Print exactly the lines below between the line holding "Continue reading (270, 481)" and the line holding "Сервис (47, 637)", inclusive, and nothing more.

********************

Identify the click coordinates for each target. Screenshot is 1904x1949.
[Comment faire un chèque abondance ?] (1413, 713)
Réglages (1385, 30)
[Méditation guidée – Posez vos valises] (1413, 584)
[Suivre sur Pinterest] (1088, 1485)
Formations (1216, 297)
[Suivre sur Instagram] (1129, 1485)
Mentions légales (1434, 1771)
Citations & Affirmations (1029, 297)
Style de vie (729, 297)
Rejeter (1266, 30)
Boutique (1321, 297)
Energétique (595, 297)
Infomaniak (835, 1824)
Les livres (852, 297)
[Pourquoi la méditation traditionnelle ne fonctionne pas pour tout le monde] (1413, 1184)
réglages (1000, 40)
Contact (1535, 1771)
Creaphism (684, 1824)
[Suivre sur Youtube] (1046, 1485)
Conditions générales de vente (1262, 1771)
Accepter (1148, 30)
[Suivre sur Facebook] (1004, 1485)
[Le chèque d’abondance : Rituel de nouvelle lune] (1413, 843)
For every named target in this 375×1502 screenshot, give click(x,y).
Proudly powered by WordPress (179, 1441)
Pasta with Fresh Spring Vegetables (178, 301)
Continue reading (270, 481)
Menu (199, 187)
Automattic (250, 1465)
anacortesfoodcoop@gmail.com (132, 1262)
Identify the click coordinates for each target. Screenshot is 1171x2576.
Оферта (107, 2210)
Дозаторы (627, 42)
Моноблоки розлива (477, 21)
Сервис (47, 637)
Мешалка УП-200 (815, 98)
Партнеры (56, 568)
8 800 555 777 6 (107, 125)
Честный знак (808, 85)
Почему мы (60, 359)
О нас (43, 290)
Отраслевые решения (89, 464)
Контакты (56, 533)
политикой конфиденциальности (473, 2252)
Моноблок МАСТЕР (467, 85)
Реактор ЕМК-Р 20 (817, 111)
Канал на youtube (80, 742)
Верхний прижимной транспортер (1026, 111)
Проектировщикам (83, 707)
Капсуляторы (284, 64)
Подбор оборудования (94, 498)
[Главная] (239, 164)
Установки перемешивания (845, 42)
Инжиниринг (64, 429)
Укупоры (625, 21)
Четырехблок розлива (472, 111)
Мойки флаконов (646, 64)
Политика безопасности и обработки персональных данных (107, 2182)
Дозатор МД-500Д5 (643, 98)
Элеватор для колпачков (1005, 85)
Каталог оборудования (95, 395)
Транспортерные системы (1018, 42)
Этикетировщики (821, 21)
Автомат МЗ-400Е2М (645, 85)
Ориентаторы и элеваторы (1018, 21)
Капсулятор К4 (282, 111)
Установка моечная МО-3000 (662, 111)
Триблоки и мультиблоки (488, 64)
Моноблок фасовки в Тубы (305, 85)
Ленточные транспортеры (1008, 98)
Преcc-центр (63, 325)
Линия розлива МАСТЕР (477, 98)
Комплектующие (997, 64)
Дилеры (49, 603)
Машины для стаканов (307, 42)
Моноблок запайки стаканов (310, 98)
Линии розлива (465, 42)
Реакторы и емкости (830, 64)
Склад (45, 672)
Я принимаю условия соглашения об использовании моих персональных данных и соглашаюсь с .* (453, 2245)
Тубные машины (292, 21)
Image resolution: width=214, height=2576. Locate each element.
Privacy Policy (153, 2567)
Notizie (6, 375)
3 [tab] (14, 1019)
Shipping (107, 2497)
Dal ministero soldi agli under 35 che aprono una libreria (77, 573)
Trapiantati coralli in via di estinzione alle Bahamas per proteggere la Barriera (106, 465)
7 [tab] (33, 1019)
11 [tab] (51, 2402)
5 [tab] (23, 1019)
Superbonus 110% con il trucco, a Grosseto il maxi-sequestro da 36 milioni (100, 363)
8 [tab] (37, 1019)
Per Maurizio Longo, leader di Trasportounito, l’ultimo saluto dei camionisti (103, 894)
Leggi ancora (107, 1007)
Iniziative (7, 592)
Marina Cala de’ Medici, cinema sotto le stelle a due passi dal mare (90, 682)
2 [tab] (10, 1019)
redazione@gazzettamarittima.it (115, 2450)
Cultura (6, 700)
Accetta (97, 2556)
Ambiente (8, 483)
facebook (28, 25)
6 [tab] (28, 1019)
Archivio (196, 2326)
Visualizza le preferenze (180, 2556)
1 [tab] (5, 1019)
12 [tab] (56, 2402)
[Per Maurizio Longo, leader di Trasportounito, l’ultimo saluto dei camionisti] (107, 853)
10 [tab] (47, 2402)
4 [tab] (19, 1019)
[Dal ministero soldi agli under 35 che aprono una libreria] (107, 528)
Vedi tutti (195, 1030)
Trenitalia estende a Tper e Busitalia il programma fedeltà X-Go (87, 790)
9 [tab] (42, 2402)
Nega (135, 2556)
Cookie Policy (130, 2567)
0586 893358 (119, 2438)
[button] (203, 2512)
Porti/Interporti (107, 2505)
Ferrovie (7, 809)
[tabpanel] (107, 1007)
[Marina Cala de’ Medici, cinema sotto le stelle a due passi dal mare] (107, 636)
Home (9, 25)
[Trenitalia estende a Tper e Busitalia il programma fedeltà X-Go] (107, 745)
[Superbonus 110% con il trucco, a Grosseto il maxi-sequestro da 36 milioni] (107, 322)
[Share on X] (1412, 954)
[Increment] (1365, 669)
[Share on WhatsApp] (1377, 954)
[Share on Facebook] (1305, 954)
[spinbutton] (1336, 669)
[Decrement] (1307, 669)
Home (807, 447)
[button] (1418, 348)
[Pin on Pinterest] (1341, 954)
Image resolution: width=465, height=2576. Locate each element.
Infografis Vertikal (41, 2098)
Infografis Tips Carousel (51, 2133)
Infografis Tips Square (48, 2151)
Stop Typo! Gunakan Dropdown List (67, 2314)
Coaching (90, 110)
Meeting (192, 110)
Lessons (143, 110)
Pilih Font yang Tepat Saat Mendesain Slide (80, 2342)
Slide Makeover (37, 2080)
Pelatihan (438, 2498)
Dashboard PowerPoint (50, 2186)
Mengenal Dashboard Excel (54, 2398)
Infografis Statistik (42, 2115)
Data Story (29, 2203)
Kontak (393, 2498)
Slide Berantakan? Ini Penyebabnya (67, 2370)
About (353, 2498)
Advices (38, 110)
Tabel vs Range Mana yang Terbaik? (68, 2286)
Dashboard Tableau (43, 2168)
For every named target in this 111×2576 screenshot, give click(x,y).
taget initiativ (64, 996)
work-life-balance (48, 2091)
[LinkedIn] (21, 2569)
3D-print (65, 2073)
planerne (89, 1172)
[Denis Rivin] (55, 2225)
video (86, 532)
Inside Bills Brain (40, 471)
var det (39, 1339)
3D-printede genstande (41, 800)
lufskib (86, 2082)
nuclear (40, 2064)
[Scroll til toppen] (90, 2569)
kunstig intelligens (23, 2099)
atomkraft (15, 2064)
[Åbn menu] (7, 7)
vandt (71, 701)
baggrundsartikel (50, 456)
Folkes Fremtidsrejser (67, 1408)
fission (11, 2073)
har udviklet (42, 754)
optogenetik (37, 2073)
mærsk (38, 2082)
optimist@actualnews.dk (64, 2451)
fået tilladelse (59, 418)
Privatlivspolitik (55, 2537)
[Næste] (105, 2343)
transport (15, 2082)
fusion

********************

• Result of this exercise
Continue reading (270, 481)
Menu (199, 187)
Automattic (250, 1465)
anacortesfoodcoop@gmail.com (132, 1262)
Identify the click coordinates for each target. Screenshot is 1171x2576.
Оферта (107, 2210)
Дозаторы (627, 42)
Моноблоки розлива (477, 21)
Сервис (47, 637)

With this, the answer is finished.